▶ Passage to read
Hurrel and Trenberth, of NCAR, concluded that although the MSU data are "excellent for examining inter-annual variability of tropospheric temperature," the MSU record contains "spurious trends" produced by satellite measurement "noise," orbit inconsistencies, and errors introduced during transitions from one satellite to the next. After analysis of the satellite record with these concerns in mind, the NCAR scientists said that the satellite record actually shows slight warming rather than cooling trends in the atmosphere.

Spencer and Christy remain confident of the satellite record's integrity, and argue that sufficient temporal overlap of instruments occurs during satellite transitions. Moreover, the atmospheric temperatures are validated, they said, by thermometer measurements made from weather balloons called radiosondes. "A big strength of the MSU is that it's been independently validated by radiosondes. Wherever the MSU detected a radiosonde, a check of the two shows they're in substantial agreement," Christy said.

Spencer and Christy will soon respond to Hurrel and Trenberth's challenge. However, if Hurrel and Trenberth are right, the atmospheric and surface temperature record are not in disagreement after all, and those skeptical of global temperature increases shown by the surface record have lost the main ground from which they dispute "global warming."

The MSU data, which were previously archived at NASA's former DAAC at the Marshall Space Flight Center, are now distributed by NASA's Global Hydrometeorology Resource Center (GHRC) DAAC at NASA's Global Hydrology and Climate Center.

▶ Material

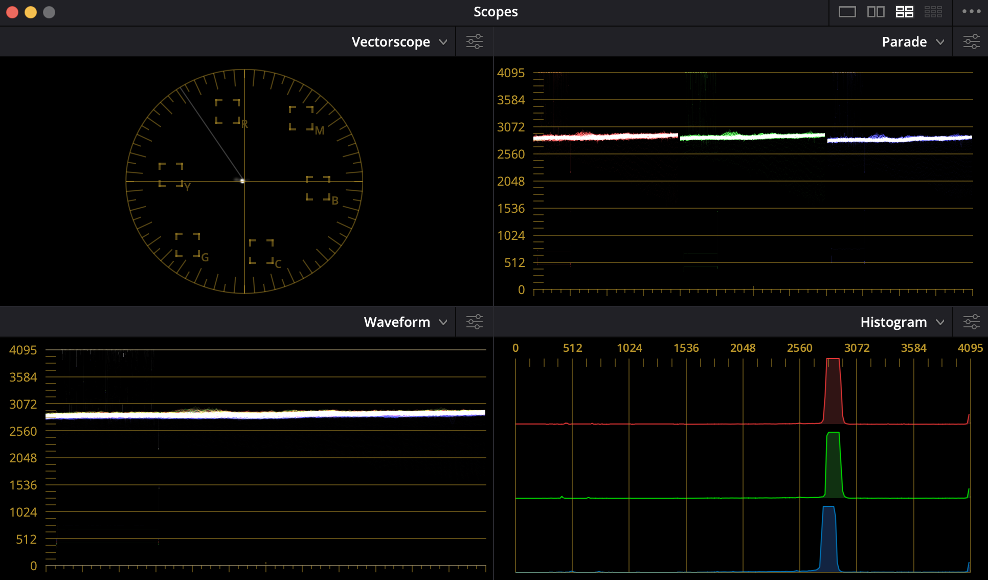Click the Scopes window title
This screenshot has width=988, height=580.
[x=496, y=12]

▶ Exercise tasks
1. According to the passage on satellite temperature records, why do Spencer and Christy remain confident in the MSU record? Answer in one to three sentences.
2. For each statement, say whether it agrees with the passage on satellite temperature records. Answer yes or no, and quote the deciding words.
(a) The NCAR scientists concluded that the satellite record shows slight cooling in the atmosphere.
(b) Radiosondes are weather balloons that carry thermometers.
(c) The MSU data are now distributed by NASA's Global Hydrometeorology Resource Center DAAC.
3. In the passage on satellite temperature records, rewrite the paragraph beginning "Spencer and Christy remain confident" as a short list that keeps its main facts.
The material above comes from a different source than the passage on satellite temperature records.

▶ Expected outputs
1. They argue that instruments overlap in time enough during satellite transitions. They also say the atmospheric temperatures are independently validated by thermometer readings from radiosondes, which substantially agree with the MSU wherever the two are compared.

2.
(a) No: "the satellite record actually shows slight warming rather than cooling trends in the atmosphere."
(b) Yes: "thermometer measurements made from weather balloons called radiosondes."
(c) Yes: "are now distributed by NASA's Global Hydrometeorology Resource Center (GHRC) DAAC."

3.
- Spencer and Christy remain confident in the satellite record's integrity.
- They argue that instruments overlap enough in time during satellite transitions.
- They say radiosondes, which are weather balloons carrying thermometers, validate the atmospheric temperatures.
- Christy says that wherever the MSU and a radiosonde are compared, the two substantially agree.